Last Friday in Rosario School we celebrated Saint Patrick’s day.
This celebration is a cultural and religious celebration that happens annually on 17 March to mark the death date of the most commonly-recognized patron saint of Ireland, Saint Patrick. It is also a public holiday in the Republic of Ireland, Newfoundland, and Labrador and Montserrat. The color green, pots of gold, shamrock, and leprechaun are often associated with the celebration.
Our students and teachers participated of different and interesting moments in which they had the opportunity of using in context, different words and expressions of daily life to interact with others. It was funny and curious to know different customs around the world.
INTERESTING FACTS ABOUT SAINT PATRICK´S DAY
- St. Patrick’s Day is an annual feast day celebrating the patron saint the day is named after. It is a national holiday of Ireland and is usually celebrated on March 17th.
- It has become a popular holiday in the United States. People wear green and eat corned beef and cabbage.
- It is believed St. Patrick, a Roman-Britain-born Christian missionary, was born in the late fourth century and is credited with bringing Christianity to the Irish people.
- It is also believed St. Patrick drove all the snakes out of Ireland. However, post-glacial Ireland never actually had snakes. Many believe that the term “snakes” referred to the serpent symbolism of the Druids of that time and place. Today, there are no snakes to be found!
- Most people, whether they are Irish or not, wear green on this day. One of the Irish traditions is to pinch anyone who is not wearing green on St. Patrick’s Day.

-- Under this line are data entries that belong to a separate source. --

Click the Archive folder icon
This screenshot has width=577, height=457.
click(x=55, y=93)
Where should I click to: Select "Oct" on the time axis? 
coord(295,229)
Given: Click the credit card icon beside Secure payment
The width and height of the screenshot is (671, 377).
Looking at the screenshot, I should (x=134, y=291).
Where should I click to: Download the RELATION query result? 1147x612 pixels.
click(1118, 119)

- Irish immigrants began observing the holiday in Boston in 1737 and the first St. Patrick’s Day parade was held in New York City in 1766.
- Corned beef and cabbage are traditional foods eaten on this holiday. The shamrock, pots of gold, and leprechauns are also associated with St. Patrick’s Day. The shamrock was worn as a badge on the lapel. Three is Ireland’s magic number and the three leaves that make up the shamrock are supposed to bring good luck. They also represent the Holy Trinity in the Christian religion.

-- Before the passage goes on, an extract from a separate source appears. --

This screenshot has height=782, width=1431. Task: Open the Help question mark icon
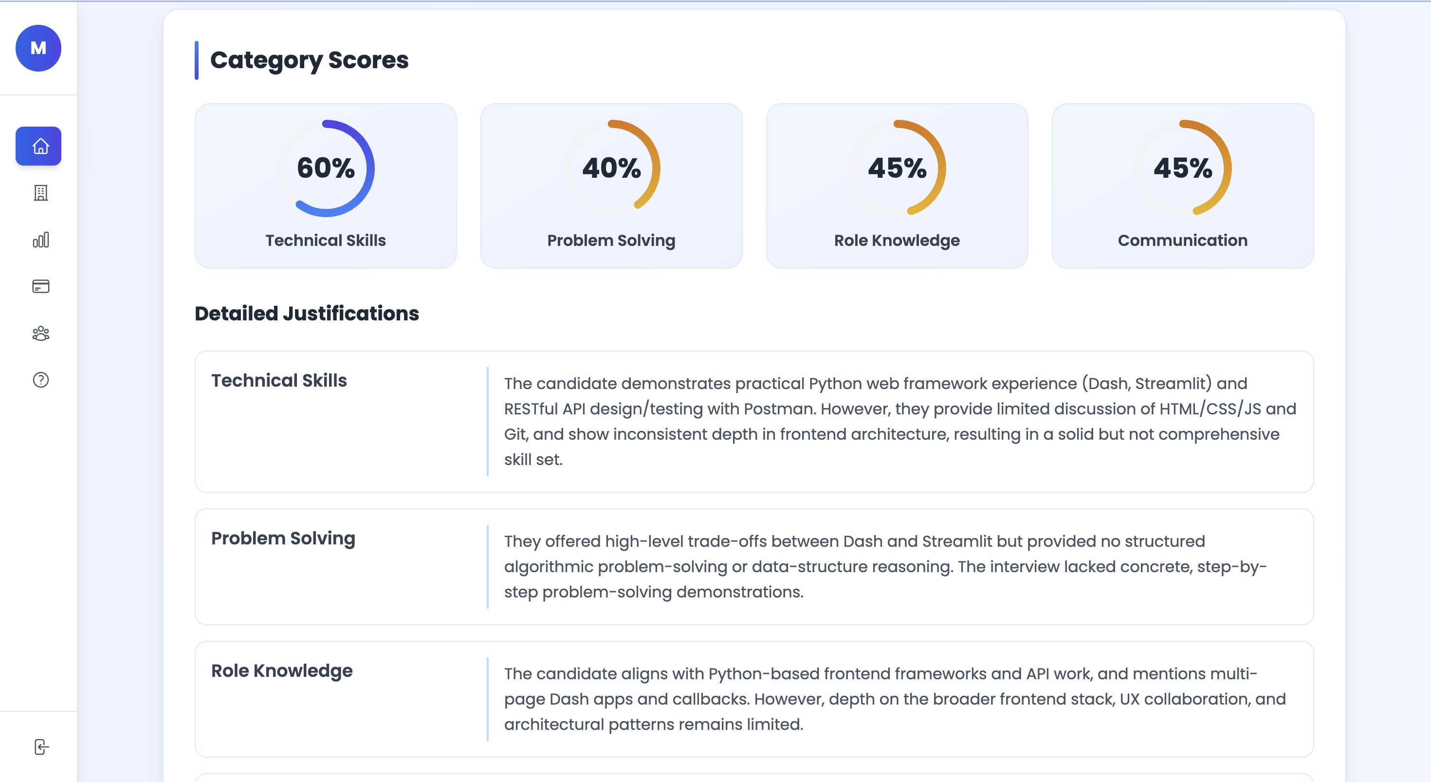click(40, 380)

- The leprechaun is a small Irish fairy. He is dressed like a shoemaker, with pointed shoes and a hat. He also wears a leather apron. Leprechauns are supposed to be unfriendly little men who live alone in the forest, spending all of their time making shoes and guarding their treasures.
- If someone catches a leprechaun, he will be forced to tell where he hides all his pots of gold. However, the leprechaun must be watched at all times. If his captor looks away, the leprechaun will vanish along with his treasure.
AS A RELIGIOUS AND CULTURAL OBSERVANCE
- Saint Patrick is known as the Apostle of Ireland, who brought Christianity to Ireland.
- According to Irish lore, the day could have been St. Maewyn’s Day because it was Patrick’s birth name before he adopted Patricius after becoming a priest.
- Many Catholic churches move the date of the Feast of Saint Patrick if March 17 falls during Holy Week.
- In 1737, the Feast of Saint Patrick was first celebrated in the United States by Irish immigrants. By 1762, New York City held the first official parade and, over time, it’s become one of the world’s largest St. Patrick’s Day parades.
- Since 1962, the Chicago River is dyed Kelly green during the celebration. Forty tons of dye is dumped into the river which changes color for four to five hours.
- The shamrock is Ireland’s national flower. It is also one of the main symbols of St. Patrick, which represents the Holy Trinity. The three-leafed plant is often used as a badge.
- It’s a common mistake to confuse a four-leaf clover and a shamrock. The four-leaf clover is considered lucky because they’re generally hard to find.
- A popular pastime of St. Patrick’s Day is for adults to drink green beer. Around the world, millions of pints of beer are consumed on St. Patrick’s Day, amounting to more than $245 million!